Biog: Robert L. Ripley (1893-1949). Ripley sold his first cartoon to
the old Life humor magazine at the age of fourteen, but he hoped
for a career in sports. When that didn’t materialize, he turned to drawing
pictures about sports in San Francisco at the Bulletin in 1910, moving
soon to the Chronicle. He went to New York in 1913 and was hired
by the Globe. One December day in 1918 (the 19th, to be exact),
he was at a loss for a topic for his panel, so he decided to illustrate
several odd facts about sports and athletes that he’d accumulated. And
from this tiny acorn, “believe it or not,” grew the mighty oak with that
clarion challenge as a title.
“Much to my surprise,” Ripley wrote, “there was considerable comment from readers about my first Believe It Or Not. The editor suggested that I make another one if I could gather together enough ‘stunts.’ A week later, I had enough facts for another one, and it seemed to be more popular than my usual run of cartoons.”
He started doing one a week. And he soon began adding unusual non-sports facts to his pictorial report, and before long, he was doing a panel every day--a jumble of pictures about strange-looking pets and people, vegetables that resembled movie stars, compulsive accomplishments, and puzzles, palindromes, tongue-twisters, and brain-teasers.
Ripley used to say that he enjoyed being called a liar. “I venture to say I have been called a liar more often than anyone else in the world,” he wrote. “And I don’t mind it a bit. On the contrary, I am flattered and complimented because it means that my cartoon--or broadcast or movie--contained some strange fact that was unbelievable and therefore most interesting.”

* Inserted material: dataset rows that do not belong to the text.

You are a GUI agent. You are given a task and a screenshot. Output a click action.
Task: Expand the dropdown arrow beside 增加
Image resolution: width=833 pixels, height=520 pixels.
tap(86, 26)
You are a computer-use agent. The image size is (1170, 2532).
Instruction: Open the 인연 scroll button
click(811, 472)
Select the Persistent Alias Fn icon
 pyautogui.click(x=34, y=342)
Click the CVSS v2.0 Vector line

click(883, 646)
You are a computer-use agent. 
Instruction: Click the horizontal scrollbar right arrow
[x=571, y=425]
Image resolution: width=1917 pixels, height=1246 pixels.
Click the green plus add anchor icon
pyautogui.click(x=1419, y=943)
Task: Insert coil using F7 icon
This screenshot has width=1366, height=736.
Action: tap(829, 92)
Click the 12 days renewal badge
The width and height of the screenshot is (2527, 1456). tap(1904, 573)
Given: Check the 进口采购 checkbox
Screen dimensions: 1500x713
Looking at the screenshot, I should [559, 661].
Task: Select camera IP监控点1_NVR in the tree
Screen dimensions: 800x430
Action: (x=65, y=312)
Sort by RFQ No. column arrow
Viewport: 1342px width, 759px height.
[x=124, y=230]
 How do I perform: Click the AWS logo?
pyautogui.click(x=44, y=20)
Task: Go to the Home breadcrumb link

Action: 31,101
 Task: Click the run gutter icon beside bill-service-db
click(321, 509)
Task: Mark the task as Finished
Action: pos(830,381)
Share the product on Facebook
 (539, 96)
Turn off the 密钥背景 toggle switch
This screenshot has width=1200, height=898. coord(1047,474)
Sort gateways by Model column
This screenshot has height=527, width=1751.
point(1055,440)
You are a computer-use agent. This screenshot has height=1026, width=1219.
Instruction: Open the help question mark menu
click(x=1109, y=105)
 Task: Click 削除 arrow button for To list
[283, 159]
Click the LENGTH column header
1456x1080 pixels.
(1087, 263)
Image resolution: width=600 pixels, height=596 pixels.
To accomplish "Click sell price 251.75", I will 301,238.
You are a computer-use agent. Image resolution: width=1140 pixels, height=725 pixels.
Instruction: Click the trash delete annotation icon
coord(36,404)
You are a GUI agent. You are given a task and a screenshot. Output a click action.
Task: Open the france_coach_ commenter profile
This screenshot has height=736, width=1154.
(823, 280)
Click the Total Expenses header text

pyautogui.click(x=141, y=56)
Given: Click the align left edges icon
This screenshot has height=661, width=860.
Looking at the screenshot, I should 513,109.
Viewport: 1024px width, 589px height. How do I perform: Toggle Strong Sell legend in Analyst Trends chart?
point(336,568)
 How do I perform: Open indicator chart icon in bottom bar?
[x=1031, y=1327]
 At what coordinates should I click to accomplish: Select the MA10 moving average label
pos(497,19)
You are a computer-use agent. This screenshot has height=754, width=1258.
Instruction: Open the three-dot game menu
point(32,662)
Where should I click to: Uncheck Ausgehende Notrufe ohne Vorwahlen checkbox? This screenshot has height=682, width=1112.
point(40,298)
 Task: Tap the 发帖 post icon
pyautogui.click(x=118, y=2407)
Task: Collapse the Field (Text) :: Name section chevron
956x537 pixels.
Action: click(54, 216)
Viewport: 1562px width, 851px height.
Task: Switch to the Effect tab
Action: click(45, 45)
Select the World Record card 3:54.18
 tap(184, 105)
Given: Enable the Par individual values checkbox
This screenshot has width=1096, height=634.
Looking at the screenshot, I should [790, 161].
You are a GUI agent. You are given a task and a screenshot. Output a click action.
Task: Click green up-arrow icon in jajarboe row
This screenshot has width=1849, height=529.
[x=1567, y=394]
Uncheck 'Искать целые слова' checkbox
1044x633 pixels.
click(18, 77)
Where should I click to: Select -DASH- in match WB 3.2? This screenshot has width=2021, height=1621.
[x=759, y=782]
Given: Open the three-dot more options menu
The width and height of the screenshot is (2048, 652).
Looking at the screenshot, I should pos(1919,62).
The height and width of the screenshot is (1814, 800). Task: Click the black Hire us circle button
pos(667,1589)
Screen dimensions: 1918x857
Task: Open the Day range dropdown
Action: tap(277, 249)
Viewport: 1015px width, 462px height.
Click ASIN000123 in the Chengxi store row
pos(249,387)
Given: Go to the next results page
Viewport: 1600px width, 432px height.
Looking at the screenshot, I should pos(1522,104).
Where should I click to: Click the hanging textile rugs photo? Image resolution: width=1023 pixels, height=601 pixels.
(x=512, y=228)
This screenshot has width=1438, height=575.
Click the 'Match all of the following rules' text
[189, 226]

A collection of his Believe It Or Not panels was published in 1926, leading to syndication and a contract with Warner Brothers for a series of twenty-six short films. In the 1930s, Ripley took a much ballyhooed world tour to search for oddities, and in 1933 for Chicago’s Century of Progress Exhibition, many of the artifacts he’d collected were exhibited in his “Odditorium.” Finally, for the last incredible fact: believe it nor not, Ripley’s first attempt at his subject that winter’s day in 1918 he labeled “Champs and Chumps.” His editor changed it, giving the feature the title that would ring through the ages.